Scratchell's Bay near Freshwater; Isle of Wight.
By
JFW Herschel 1831


Camera lucida n. pl. camera lu·ci·das. a) An optical device that projects an image of an object onto a plane surface, especially for tracing. b) Light Chamber [Latin camera, chamber + Latin lucida, feminine of lucidus, light.]

The camera lucida was an optical instrument invented by William Wollaston in 1807 as a drawing device, and a more portable version of the camera obscura. There is no “chamber’ involved in the camera lucida, rather a prism attached on a stand which reflects the desired image onto a piece of paper or some flat surface. This device became a common instrument for artists and scientists, draftsmen and architects, and even for microscopic drawings.

Henry Fox Talbot, was inspired (and frustrated) by it, which led him to invent photography.

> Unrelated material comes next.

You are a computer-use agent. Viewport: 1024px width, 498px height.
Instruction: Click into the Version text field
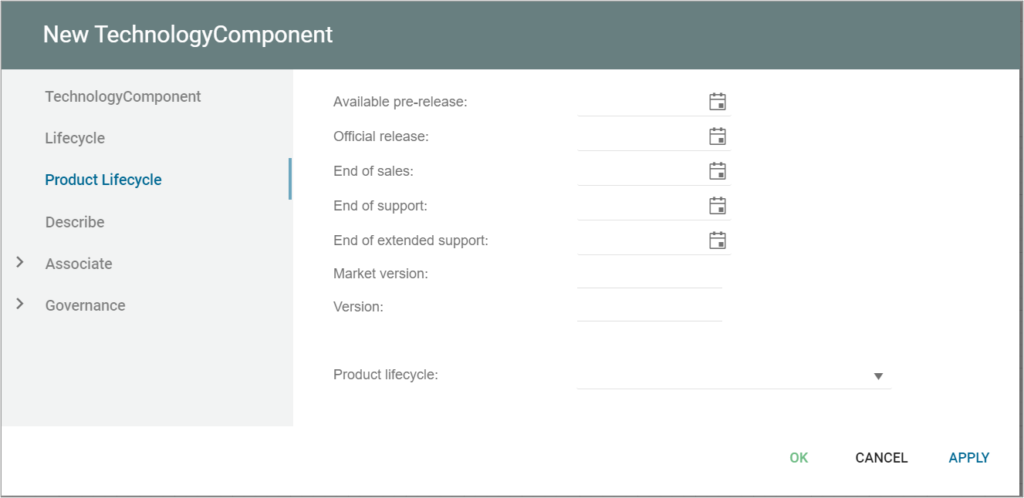tap(650, 307)
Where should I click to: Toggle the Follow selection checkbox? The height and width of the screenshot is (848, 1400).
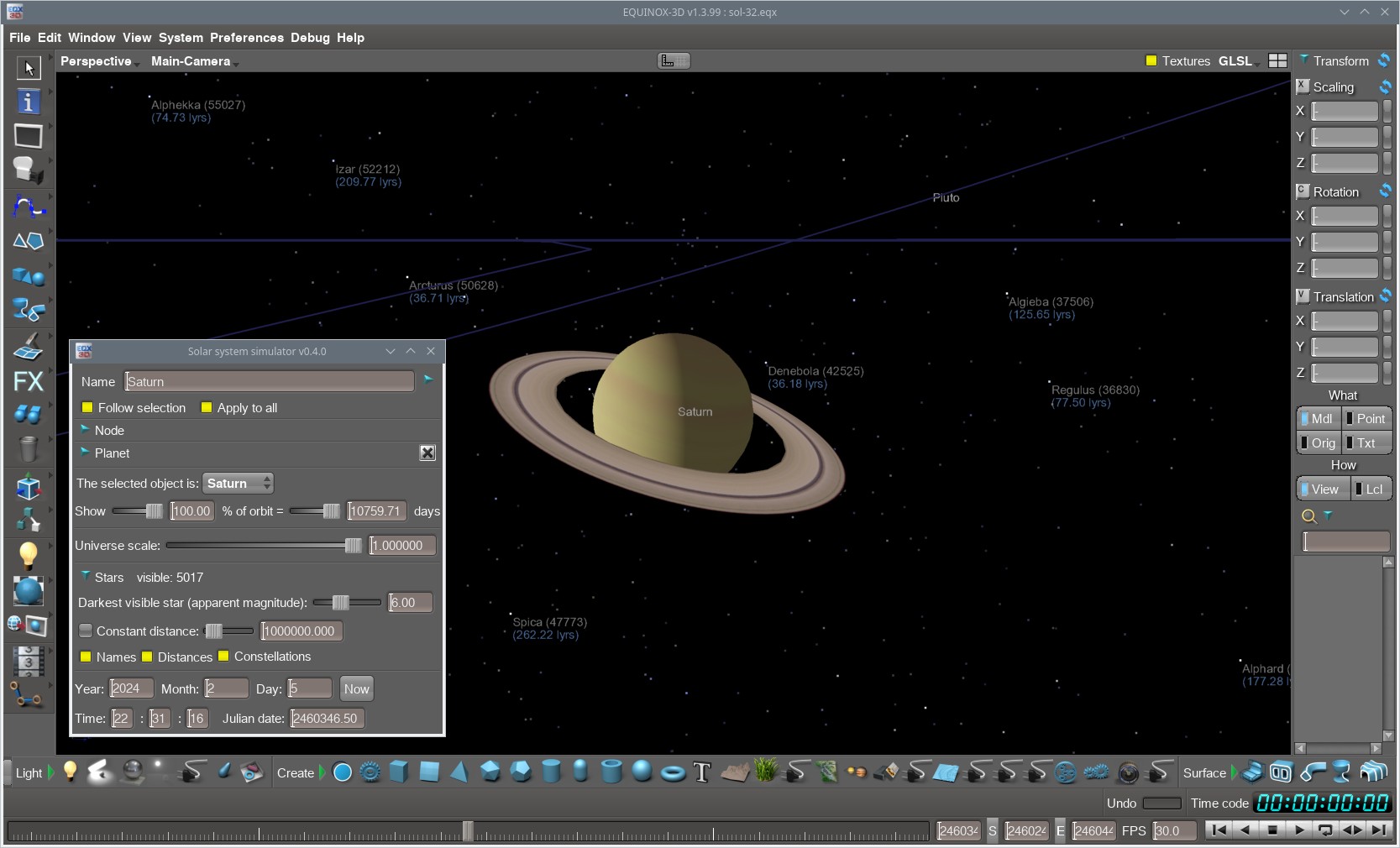[x=87, y=408]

This optical device allowed John Herschel, a renowned scientist and also a pioneer in photography, to leave behind a legacy of "Tracings of Light" which he made during his travel expeditions. He was on of the most enthusiastic user of this device.


Netley Abbey; Southampton.
By
JWF Herschel 1832,

Camera lucida became Herschel's portable merger of Art and Science, Nature and Knowledge, Truth and Beauty.

The whole world became his to reveal with his chamber of light.